- SET PROBLEM A:
For the excerpt on Bitcoin price manipulation at Mt. Gox, decide whether each statement below agrees with it. Answer yes or no for each, and quote the words of the excerpt that settle it.
(i) Mt. Gox once handled more than seventy percent of worldwide bitcoin transactions.
(ii) The exchange rate rose on days without suspicious trading activity.
(iii) The bots Markus and Willy owned the bitcoin they traded.
- SET PROBLEM B: Write the next part of the excerpt on Bitcoin price manipulation at Mt. Gox, beginning after its final sentence.

- EXCERPT:
- - - -

Researchers Neil Gandal, JT Hamrick, Tyler Moore, and Tali Oberman published “Price Manipulation in the Bitcoin Ecosystem,” a paper describing how fraudulent activity likely influenced trading activity leading to increased BTC-USD exchange rates in 2013.

Their paper specifically analyzed suspicious activity on the (since shut down) Mt. Gox Bitcoin currency exchange. Mt. Gox used to be the hotshot for crypto exchange, with over seventy percent of worldwide bitcoin transactions taking place on its platform.

Late in 2013, the USD-BTC exchange rate spiked from around $150 to over $1000 in two months. There was also a period where over 600,000 Bitcoins valued at $188 million were acquired fraudulently.

Former CEO Mark Karpelès worked super hard to cover up the fraudulent activity, but Mt. Gox eventually met its Mount Doom and shut down in 2014.

According to the research, on days where suspicious activity took place, the exchange rate rose an average of four percent a day. Analysis shows that the exchange rate declined on days without suspicious trading activity.

Price manipulation was due in part to how thin the crypto market was in 2013. At the time, only around 80 cryptocurrencies were around compared to over 843 today. This made the market more susceptible to price manipulation.

Fraudulent activity was primarily attributed to Markus and Willy, two bots that appeared to be performing valid trades. However, the bots didn’t own the bitcoin they were using, so all the trades were fake.

- - - -

Stored records
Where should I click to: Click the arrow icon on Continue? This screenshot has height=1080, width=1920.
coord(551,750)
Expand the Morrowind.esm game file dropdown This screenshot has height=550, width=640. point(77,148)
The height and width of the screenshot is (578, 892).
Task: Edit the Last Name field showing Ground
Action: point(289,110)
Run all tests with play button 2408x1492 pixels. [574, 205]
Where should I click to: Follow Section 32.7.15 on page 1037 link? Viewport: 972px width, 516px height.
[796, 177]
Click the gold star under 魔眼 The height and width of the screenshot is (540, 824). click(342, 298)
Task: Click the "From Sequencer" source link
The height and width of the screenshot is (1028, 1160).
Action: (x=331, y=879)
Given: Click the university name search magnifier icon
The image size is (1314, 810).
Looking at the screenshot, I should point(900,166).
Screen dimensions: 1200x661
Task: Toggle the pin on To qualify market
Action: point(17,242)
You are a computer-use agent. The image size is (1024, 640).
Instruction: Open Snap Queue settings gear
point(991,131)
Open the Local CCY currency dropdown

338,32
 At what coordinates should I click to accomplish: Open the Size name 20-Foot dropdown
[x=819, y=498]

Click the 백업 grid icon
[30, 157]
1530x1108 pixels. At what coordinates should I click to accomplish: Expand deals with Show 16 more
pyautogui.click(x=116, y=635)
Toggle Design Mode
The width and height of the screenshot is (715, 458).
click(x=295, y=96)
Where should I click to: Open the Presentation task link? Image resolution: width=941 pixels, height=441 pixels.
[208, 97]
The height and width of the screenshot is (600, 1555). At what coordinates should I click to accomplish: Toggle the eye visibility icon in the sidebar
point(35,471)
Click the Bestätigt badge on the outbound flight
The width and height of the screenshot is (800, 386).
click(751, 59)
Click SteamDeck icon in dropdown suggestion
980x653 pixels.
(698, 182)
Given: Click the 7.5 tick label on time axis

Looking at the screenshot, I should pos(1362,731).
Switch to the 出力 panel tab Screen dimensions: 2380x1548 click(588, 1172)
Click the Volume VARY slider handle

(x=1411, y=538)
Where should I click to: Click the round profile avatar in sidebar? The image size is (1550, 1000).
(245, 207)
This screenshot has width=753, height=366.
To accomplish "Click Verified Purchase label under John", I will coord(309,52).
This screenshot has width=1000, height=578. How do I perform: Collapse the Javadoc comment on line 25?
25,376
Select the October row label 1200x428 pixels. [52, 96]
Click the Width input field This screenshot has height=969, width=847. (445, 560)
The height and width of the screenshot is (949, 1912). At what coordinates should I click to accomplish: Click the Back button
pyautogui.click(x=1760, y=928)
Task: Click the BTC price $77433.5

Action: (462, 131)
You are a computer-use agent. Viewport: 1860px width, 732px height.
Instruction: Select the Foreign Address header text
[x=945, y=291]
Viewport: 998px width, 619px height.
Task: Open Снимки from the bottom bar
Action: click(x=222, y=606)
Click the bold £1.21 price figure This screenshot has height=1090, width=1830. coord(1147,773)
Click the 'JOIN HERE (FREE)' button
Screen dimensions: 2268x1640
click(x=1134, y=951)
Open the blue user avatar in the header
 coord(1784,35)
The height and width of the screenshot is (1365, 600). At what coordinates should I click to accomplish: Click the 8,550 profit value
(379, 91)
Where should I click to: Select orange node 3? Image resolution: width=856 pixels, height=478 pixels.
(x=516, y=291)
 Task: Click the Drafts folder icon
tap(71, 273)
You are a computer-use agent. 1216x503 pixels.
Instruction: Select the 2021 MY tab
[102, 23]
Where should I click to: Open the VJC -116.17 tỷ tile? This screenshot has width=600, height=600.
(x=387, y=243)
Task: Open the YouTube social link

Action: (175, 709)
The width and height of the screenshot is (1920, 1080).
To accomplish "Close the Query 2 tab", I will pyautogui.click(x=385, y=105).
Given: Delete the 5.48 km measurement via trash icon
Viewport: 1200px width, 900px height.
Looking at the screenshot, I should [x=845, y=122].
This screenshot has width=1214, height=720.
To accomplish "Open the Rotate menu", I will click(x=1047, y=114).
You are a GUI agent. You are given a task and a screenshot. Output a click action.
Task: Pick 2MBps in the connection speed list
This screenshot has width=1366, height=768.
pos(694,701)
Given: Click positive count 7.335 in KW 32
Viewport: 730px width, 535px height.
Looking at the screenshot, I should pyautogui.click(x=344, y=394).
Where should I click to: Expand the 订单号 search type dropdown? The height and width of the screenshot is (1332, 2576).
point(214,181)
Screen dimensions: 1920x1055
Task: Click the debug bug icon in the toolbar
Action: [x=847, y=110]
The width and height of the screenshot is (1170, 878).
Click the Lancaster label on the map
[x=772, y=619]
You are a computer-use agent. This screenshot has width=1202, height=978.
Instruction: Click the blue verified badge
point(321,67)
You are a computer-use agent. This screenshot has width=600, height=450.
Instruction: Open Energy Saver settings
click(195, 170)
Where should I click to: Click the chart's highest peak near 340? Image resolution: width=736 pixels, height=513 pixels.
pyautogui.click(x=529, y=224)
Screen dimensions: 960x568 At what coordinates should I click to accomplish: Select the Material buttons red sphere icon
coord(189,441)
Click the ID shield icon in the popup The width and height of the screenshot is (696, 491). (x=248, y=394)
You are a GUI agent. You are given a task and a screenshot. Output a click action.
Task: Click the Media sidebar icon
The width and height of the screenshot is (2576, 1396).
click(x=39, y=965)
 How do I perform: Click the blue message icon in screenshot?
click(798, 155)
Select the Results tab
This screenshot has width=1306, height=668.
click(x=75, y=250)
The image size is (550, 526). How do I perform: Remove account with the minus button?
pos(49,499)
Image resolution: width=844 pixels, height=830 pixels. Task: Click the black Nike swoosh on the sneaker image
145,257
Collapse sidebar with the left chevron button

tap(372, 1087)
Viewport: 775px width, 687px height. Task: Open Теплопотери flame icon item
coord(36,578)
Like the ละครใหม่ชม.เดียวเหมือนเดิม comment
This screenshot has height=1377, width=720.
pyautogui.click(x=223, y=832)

- - - -

- REPLY A:
(i) Yes: "with over seventy percent of worldwide bitcoin transactions taking place on its platform"
(ii) No: "the exchange rate declined on days without suspicious trading activity"
(iii) No: "the bots didn’t own the bitcoin they were using"

- REPLY B:
When Mt. Gox was hacked and millions of dollars of Bitcoin were stolen, it was due to bots creating fake trades and artificially increasing BTC pricing.

The high volume of trades signaled heavy trading activity, driving up the exchange rate on Mt. Gox. The platform profited greatly from transaction fees from legitimate, non-bot trades. But even without fraudulent activity, exchanges were higher on days these bots were active.

Although it’s alarming that bots potentially jacked up prices, better security systems are set in place for crypto exchange now.

Blockchain keeps users responsible by keeping a record of anyone who changes or updates any element of a crypto transaction.

So while theoretically crypto pricing can still be manipulated, it’s a bit more difficult with the checks blockchain puts in place to identify all users and activity. It’s still worth staying vigilant though, because even with blockchain in place, cryptocurrency markets are not regulated.

This story originally ran on January 22, 2018.